Call me old-fashioned. Okay, just call me old. When I’m watching a Valentino runway show, I still look for the trademark red dress. But Valentino Garavani has retired, and the label bearing his name is under the creative direction of Maria Grazia Chiuri and Pierpaolo Piccoli. They’ve demonstrated sufficiently in previous seasons their understanding of the house’s philosophy and aesthetic, but are not necessarily tied to traditions such as the Valentino red dress.

That didn’t keep me from looking during their spring/summer 2014 presentation, and it didn’t keep me from being disappointed, but Valentino has moved on, in a marvelous direction that makes intricately detailed clothing wearable.

This season’s collection is based on operatic drama – see: Aida – and Mediterranean flair, according to the designers. Designs are beaded and embroidered, and the amount of detail work in each piece is absolutely staggering.

From head to toe, the initial looks are covered in intricate beaded designs of coral on tasseled capes, veiled dresses, macrame jackets. and soft-shouldered blouses. Coral headbands sitting like understated crowns on models’ heads add to the regalness, yet nothing in the collection is over-the-top. Even the most detailed of pieces still feels wearable.

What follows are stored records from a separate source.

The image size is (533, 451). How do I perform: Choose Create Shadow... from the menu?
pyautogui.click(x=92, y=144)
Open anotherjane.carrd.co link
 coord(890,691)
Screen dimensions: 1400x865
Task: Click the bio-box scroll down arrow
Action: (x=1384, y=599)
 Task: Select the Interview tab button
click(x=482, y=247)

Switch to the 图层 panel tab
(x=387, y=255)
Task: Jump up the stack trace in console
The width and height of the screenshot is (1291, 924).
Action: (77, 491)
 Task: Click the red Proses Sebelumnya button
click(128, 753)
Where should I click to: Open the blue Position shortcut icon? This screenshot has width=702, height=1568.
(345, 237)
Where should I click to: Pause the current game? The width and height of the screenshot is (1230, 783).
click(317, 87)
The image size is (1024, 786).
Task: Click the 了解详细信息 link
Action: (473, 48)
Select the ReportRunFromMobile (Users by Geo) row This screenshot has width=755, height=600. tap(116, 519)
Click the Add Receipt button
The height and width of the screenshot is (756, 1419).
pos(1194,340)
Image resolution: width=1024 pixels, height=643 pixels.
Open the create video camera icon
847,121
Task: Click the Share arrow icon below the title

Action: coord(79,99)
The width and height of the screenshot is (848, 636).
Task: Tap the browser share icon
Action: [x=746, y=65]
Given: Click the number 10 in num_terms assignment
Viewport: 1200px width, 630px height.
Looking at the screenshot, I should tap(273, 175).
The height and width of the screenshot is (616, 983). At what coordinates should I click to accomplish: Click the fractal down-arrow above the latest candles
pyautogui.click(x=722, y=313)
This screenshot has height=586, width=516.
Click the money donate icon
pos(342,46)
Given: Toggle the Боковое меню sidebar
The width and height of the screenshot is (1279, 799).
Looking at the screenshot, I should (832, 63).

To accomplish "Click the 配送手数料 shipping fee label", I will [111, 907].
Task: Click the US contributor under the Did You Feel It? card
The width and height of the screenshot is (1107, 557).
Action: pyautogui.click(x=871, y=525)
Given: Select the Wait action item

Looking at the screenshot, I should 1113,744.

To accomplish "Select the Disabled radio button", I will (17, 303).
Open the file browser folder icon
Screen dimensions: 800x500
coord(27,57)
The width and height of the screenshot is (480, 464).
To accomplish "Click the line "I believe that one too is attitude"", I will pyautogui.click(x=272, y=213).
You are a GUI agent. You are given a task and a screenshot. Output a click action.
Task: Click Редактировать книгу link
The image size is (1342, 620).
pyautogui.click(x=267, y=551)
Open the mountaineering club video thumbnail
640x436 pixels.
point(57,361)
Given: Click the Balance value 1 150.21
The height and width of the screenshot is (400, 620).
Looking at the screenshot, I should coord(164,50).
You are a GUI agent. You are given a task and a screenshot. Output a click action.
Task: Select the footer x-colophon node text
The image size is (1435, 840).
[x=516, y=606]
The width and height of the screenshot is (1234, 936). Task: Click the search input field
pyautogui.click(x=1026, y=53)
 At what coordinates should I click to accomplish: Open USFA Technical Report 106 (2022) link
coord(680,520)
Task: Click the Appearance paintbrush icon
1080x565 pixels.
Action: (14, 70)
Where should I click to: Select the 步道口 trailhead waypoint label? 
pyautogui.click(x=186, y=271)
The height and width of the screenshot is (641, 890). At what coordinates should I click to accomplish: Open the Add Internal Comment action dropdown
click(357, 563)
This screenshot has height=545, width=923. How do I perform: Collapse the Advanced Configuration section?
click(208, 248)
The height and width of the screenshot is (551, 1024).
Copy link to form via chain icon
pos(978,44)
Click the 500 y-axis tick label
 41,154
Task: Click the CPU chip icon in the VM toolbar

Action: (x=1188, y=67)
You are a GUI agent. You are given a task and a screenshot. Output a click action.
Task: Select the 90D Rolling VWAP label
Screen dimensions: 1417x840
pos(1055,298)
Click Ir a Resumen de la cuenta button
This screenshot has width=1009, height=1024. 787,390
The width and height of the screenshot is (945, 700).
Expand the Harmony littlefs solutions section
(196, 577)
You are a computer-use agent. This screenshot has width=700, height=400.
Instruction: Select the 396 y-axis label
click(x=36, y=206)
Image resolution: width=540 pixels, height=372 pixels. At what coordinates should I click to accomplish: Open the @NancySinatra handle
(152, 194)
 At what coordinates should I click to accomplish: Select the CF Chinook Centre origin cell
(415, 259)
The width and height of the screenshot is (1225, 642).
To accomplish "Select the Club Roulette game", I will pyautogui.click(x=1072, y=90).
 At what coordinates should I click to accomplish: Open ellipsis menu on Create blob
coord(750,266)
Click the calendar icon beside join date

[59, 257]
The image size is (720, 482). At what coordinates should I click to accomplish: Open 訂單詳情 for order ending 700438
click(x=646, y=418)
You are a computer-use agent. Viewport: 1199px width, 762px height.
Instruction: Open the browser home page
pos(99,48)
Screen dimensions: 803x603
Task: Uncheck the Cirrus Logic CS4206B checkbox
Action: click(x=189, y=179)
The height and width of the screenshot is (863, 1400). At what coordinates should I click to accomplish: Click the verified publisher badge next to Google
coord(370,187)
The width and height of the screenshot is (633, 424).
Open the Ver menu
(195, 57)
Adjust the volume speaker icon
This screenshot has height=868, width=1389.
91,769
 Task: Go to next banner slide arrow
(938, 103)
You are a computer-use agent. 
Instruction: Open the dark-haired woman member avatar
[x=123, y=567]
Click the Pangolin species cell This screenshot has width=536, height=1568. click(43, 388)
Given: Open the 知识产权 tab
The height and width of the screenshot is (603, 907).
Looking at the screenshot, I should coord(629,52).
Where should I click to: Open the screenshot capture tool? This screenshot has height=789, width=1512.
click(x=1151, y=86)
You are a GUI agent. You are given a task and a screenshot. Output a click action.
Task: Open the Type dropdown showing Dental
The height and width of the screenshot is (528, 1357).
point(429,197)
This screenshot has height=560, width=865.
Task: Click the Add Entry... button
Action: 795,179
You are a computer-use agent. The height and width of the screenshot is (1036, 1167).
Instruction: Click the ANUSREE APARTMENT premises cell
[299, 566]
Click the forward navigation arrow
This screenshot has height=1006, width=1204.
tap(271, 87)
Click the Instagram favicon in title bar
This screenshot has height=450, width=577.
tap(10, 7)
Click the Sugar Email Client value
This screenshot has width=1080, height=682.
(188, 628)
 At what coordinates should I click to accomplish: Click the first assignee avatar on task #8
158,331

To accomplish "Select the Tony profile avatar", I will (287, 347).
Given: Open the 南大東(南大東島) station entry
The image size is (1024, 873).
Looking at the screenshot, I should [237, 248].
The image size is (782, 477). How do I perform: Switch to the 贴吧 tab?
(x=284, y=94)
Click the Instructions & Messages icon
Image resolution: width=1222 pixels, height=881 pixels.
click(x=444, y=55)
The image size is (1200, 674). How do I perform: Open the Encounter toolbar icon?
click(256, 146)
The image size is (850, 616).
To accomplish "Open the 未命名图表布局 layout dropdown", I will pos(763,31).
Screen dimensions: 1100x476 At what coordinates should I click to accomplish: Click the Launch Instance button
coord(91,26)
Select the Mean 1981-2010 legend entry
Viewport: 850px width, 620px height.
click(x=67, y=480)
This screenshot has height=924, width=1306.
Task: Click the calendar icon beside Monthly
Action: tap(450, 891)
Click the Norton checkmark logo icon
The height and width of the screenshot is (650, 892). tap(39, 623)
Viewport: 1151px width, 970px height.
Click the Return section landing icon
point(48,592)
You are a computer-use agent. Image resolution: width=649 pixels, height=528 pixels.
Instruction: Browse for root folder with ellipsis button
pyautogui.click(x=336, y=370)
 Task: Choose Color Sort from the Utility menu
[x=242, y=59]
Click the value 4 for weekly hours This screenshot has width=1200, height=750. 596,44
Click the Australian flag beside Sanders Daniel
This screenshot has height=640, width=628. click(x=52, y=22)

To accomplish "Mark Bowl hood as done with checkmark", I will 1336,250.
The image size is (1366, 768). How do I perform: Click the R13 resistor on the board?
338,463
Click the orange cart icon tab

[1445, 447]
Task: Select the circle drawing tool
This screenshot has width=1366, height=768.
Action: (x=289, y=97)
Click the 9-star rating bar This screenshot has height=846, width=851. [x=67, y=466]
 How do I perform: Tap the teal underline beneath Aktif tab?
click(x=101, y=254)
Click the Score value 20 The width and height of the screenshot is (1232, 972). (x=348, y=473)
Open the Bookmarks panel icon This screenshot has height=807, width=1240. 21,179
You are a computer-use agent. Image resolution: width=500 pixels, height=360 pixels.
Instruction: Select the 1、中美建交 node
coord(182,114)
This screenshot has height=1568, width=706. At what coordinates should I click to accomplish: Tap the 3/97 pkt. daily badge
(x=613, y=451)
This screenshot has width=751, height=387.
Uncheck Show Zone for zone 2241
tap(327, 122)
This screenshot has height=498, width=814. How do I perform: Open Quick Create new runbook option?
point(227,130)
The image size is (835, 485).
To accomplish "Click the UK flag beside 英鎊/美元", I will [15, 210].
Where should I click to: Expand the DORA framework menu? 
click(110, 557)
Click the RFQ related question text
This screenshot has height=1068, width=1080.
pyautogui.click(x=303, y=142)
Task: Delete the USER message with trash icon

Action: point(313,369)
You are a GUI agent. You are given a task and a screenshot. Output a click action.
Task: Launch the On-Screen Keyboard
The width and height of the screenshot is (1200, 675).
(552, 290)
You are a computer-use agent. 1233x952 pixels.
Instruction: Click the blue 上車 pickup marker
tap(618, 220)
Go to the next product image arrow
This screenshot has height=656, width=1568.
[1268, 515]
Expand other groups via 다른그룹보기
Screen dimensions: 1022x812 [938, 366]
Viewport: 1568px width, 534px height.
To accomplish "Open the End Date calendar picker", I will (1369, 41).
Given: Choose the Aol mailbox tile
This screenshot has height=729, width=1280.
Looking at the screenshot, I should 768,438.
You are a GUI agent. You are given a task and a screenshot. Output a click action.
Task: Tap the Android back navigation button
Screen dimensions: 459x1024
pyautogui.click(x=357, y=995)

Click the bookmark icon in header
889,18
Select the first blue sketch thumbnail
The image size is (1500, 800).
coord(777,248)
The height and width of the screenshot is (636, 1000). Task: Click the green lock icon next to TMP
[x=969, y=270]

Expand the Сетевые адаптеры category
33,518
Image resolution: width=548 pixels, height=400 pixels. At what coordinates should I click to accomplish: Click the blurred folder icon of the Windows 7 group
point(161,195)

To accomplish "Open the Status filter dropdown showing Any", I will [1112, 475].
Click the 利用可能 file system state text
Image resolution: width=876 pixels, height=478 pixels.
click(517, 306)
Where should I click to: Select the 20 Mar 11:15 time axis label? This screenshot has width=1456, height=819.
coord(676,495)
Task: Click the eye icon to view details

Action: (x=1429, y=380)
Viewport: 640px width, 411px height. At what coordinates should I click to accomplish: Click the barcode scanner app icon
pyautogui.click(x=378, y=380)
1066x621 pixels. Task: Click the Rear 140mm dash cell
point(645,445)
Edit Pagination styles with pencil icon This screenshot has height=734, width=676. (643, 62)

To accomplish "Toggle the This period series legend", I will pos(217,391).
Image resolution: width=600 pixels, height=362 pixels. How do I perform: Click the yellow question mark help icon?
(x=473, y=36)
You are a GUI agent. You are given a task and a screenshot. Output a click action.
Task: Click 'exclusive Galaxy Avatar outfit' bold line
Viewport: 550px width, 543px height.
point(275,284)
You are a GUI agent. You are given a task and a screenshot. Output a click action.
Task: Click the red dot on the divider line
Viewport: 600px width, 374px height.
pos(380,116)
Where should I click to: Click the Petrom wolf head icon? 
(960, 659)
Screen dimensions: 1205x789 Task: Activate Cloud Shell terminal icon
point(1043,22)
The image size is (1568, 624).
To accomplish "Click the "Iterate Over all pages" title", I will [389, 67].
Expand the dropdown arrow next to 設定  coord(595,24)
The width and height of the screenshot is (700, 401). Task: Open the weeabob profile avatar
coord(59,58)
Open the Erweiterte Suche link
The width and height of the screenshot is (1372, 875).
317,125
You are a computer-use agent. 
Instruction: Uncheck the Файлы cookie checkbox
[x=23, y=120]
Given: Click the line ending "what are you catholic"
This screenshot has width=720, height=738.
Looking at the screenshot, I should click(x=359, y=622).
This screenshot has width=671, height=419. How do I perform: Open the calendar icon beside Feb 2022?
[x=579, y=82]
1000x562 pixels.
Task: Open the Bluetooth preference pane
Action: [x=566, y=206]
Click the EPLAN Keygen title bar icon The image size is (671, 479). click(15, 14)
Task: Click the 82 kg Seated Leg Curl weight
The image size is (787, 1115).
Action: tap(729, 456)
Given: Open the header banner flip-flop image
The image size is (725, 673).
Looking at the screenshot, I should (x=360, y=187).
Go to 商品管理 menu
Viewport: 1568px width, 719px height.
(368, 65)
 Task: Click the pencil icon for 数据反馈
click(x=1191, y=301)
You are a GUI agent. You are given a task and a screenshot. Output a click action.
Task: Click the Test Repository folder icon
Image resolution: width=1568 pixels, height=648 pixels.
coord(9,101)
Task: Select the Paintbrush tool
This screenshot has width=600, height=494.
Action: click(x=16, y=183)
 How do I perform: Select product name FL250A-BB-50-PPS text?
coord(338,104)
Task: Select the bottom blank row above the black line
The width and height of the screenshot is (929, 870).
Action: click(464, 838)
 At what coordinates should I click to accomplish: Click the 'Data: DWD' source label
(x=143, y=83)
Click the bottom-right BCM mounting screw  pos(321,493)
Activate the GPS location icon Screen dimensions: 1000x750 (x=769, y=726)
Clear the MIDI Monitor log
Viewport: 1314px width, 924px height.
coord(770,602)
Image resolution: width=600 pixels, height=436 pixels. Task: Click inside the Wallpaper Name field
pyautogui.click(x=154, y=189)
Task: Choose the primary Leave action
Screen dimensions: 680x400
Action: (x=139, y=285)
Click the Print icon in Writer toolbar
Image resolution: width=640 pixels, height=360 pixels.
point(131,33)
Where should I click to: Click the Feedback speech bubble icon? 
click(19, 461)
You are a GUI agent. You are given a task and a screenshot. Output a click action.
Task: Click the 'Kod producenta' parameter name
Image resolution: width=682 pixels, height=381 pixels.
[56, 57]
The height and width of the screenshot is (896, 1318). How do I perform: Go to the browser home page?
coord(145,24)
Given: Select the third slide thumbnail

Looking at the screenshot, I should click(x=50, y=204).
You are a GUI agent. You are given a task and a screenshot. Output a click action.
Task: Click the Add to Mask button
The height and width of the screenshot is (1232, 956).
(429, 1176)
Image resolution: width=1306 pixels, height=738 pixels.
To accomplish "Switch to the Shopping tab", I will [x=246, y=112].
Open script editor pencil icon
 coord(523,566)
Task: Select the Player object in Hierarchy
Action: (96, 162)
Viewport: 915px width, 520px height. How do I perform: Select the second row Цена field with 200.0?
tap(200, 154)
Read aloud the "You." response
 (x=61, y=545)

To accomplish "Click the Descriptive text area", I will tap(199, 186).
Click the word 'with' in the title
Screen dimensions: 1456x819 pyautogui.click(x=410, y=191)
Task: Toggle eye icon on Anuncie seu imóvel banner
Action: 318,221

While dresses certainly dominate the collection, there are plenty of other choices as well. Playsuits, jumpers, tunics, lounge pants and even delicate blue blouses with bow ties at the neckline are at home in the Valentino line. Silhouettes are loose, all the better to catch the cool evening Mediterranean breeze. Flat leather sandals help keep the look more casual, so much so that one can easily imagine wearing these clothes while strolling along the beach. Along the way, I’m pretty sure every color in the rainbow is covered, including a Valentino red suede dress.

Granted, with all that intricate bead work, these are not going to be the clothes with which one fills a closet. Prices are expected to be in the mid-four figures for full-length dresses and coats. But, this isn’t the collection one should build an entire wardrobe around in the first place. One piece, whether it’s the perfect coat or skirt or dress, is enough to completely transform everything else in your closet.

So, no, this isn’t the Valentino of old. The label has turned the right corner, though, and can expect to be a brand women will value having in their closets for many years to come.